Niedriglohnsektor kein Sprungbrett: Nur 12% kommen wieder raus / Verschiebung der „Schwelle der Respektabilität nach unten“
Utl.: Niedriglohnsektor kein Sprungbrett: Nur 12% kommen wieder raus
/ Verschiebung der „Schwelle der Respektabilität nach unten“ =
Wien (OTS) - Mit Sorge verfolgt die Armutskonferenz die von
Finanzminister Schelling geforderten Kürzungsvorschläge im sozialen
Netz für die Einkommensschwächsten im Land. "Wenn diese umgesetzt
werden, drohen auch in Österreich verstärkt Entwicklungen wie sie in
Deutschland im Zuge der Hartz-IV-Maßnahmen zu beobachten waren",
analysiert die Armutskonferenz, das Netzwerk von über 40 Initiativen
aus sozialen Organisationen, Selbsthilfeinitiativen, Wissenschaft,
Bildungseinrichtungen und Armutsbetroffenen. Die in der
Armutskonferenz zusammengeschlossenen sozialen Organisationen
beraten, unterstützen und begleiten über 500.000 Menschen im Jahr.
"Die weitere Durchlöcherung des unteren sozialen Netz führt zu einer
Abwärtsspirale, die Armutssituationen verschärft und verlängert.
Zudem würde es die Zahl der Personen im untersten Netz massiv
erhöhen: Während in Österreich derzeit 1% der Bevölkerung
Mindestsicherung beziehen, sind in Deutschland 10% im
Hartz-IV-System. Und fachlich ist Schelling schlecht informiert: Die
Höhe des Arbeitslosengeldes liegt in Österreich mit 55% unter dem
EU-Durchschnitt."
Die Abschaffung der Notstandshilfe würde auch eine massive
Schlechterstellung für Arbeitslose bedeuten und einen Anstieg der
Altersarmut - keine Pensionsversicherung mehr - mit sich bringen."

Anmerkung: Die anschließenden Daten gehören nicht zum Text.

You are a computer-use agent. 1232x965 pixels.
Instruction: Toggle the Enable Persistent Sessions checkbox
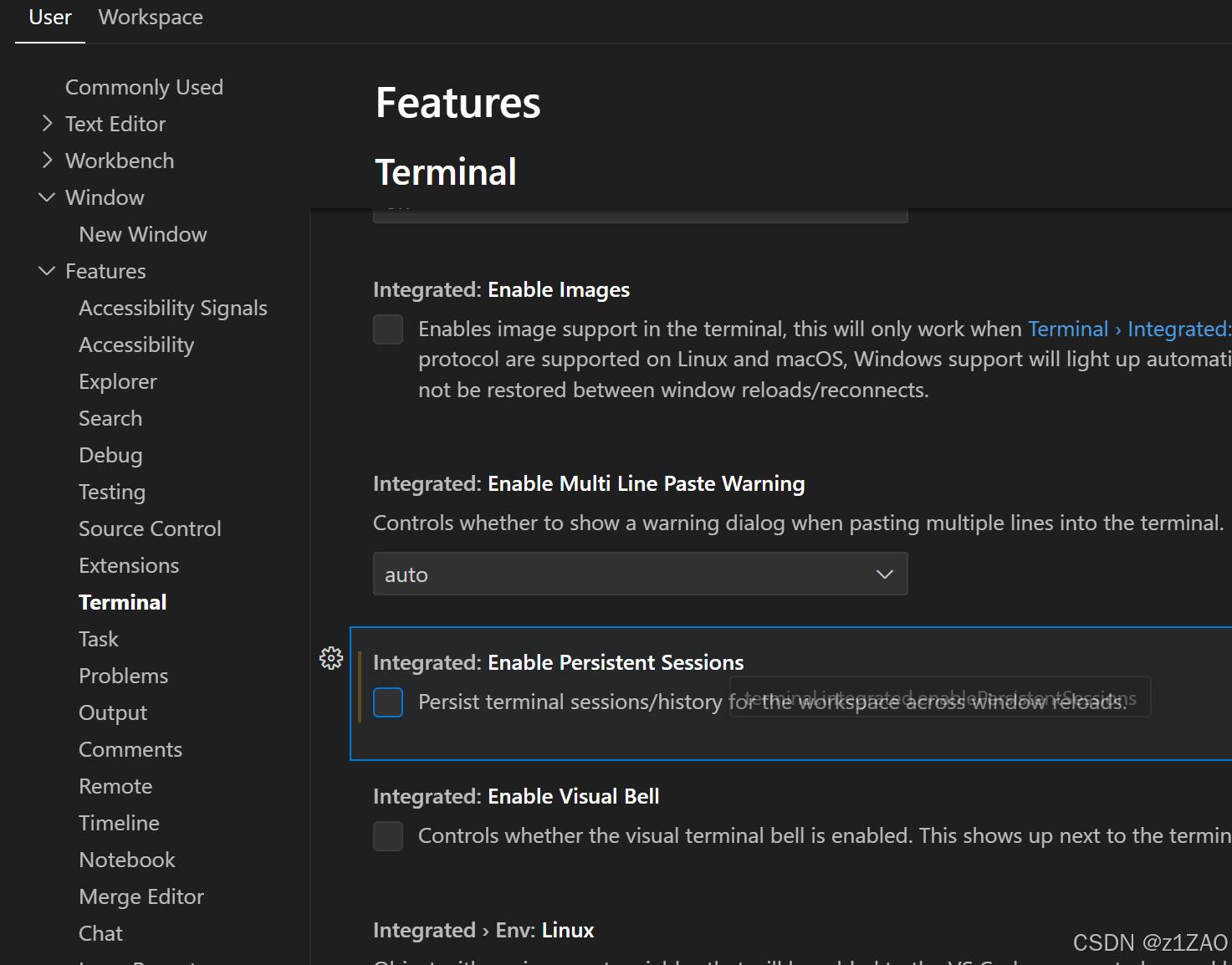(x=388, y=702)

Immer mehr Menschen werden über unwürdige und entwürdigende Arbeit in
den Arbeitsmarkt integriert. Deutschland hatte in den letzten zehn
Jahren den raschest wachsenden Niedriglohnsektor Europas. Die
Mehrzahl der Menschen im Niedriglohnsektor in Deutschland verfügt
übrigens entgegen aller Vorurteile über eine abgeschlossene
Berufsausbildung.
Prekarität bezeichnet unsichere, instabile Arbeits-, Beschäftigungs-
und Lebensverhältnisse. Prekär ist eine Beschäftigung dann, wenn sie
nicht dauerhaft oberhalb eines gesellschaftlich definierten Minimums
Existenz sichernd ist und deshalb in den Dimensionen.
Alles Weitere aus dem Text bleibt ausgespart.